JDS Seagirt LLC, et al., Third–Party Plaintiffs–Respondents, Seagirt Avenue Development LLC et al., Plaintiffs, v. RCI PLBG, Inc., et al., Third–Party Defendants–Appellants. [And a Second Third-Party Action]
Order, Supreme Court, New York County (Gerald Lebovits, J.), entered November 3, 2022, which, to the extent appealed from, denied so much of defendant Sampogna Group Inc.’s (Sampogna) motion for summary judgment dismissing the Labor Law § 200 and common-law negligence claims against it and dismissing all cross-claims as against it, and denied so much of the motion of third-party defendants RCI Plbg, Inc. and RCI Plumbing Corp. (RCI defendants) for summary judgment dismissing defendants/third party plaintiffs JDS Seagirt, LLC, JDS Development LLC and JDS Construction Group's (JDS defendants) third-party claims against them for contractual indemnification, unanimously affirmed, without costs.
While working as a plumbing mechanic at a home construction site in Far Rockaway, plaintiff stepped on unsecured metal Q-decking that had been placed over an open gap. When the Q-decking gave way plaintiff fell six to ten feet to the ground below. The property was owned and the construction overseen by the JDS defendants. Sampogna was a concrete/masonry subcontractor on the project. RCI entered into a plumbing contract with the JDS defendants, and then subcontracted the work to plaintiff's employer, nonparty Pro Star Heating & Plumbing.
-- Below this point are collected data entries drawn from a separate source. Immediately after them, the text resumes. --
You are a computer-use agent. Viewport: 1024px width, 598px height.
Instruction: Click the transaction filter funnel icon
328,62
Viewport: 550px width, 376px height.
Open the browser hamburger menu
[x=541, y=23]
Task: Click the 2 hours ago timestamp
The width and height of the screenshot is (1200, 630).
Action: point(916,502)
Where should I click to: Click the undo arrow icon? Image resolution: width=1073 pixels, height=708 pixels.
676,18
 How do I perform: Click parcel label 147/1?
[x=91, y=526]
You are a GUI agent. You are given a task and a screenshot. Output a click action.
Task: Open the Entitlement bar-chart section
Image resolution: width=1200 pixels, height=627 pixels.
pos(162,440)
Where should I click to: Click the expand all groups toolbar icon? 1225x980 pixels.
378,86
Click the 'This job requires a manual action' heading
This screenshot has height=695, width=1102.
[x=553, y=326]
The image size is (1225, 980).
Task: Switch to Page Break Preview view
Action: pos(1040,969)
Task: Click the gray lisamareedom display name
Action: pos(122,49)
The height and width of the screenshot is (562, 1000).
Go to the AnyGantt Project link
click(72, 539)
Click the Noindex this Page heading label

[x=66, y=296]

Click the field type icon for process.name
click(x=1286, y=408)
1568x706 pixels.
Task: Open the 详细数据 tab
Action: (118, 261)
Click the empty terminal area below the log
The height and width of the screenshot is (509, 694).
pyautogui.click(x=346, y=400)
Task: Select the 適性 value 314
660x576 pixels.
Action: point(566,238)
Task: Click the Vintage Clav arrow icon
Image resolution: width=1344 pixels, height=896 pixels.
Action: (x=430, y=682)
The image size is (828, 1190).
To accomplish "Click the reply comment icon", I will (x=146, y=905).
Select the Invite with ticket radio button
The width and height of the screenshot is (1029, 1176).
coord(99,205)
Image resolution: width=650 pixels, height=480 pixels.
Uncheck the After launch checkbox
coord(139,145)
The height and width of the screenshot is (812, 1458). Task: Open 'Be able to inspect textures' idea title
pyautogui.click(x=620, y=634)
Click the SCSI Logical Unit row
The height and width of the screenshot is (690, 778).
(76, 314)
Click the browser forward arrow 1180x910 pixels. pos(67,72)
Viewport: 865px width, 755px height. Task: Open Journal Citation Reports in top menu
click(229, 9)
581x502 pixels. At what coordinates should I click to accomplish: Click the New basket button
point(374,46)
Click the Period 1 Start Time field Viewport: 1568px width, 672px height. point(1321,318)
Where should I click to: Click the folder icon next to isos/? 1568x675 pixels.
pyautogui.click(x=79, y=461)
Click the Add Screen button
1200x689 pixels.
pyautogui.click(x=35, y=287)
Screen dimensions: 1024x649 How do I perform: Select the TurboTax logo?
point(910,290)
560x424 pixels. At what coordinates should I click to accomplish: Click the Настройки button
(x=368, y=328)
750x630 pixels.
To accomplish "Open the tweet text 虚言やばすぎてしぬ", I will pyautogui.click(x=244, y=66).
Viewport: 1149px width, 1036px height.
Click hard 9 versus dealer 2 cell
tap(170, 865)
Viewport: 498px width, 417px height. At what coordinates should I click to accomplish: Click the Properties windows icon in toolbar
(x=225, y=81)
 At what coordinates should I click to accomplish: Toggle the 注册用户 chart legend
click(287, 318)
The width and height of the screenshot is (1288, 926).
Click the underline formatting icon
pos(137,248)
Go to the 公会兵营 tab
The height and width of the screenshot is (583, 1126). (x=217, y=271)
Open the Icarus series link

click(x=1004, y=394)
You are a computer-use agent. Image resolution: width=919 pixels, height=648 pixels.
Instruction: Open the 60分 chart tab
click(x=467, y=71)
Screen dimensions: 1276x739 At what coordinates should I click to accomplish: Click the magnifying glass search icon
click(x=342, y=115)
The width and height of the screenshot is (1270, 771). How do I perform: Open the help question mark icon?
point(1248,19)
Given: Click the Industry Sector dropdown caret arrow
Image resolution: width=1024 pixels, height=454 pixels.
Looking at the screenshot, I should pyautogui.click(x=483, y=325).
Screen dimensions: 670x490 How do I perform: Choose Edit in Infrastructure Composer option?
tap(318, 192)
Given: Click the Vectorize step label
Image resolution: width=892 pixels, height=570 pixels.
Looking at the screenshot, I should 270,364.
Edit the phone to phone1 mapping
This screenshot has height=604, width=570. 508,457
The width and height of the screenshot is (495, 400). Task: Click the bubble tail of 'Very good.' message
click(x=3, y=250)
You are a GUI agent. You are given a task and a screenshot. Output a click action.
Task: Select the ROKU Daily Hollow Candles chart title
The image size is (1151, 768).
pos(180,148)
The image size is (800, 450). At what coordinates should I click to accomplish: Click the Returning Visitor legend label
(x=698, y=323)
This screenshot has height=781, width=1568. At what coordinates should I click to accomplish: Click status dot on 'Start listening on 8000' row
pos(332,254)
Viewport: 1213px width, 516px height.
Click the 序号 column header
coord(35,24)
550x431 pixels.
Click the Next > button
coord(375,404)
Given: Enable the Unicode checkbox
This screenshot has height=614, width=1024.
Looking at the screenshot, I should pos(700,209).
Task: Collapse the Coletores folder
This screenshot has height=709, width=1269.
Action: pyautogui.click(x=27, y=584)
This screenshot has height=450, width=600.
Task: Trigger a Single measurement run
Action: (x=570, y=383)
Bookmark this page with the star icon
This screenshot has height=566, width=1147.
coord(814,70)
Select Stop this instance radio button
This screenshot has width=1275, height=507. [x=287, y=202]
Supreme Court correctly denied Sampogna's summary judgment motion on plaintiff's Labor Law § 200 and common-law negligence claims. While it is unclear which entity placed the unsecured Q-decking, the record indicates Sampogna's concrete workers were the most recent trade working in the area in question, that Sampogna workers had a duty to employ fall protection methods in connection with their work, and that Sampogna utilized Q-decking in performing its concrete work.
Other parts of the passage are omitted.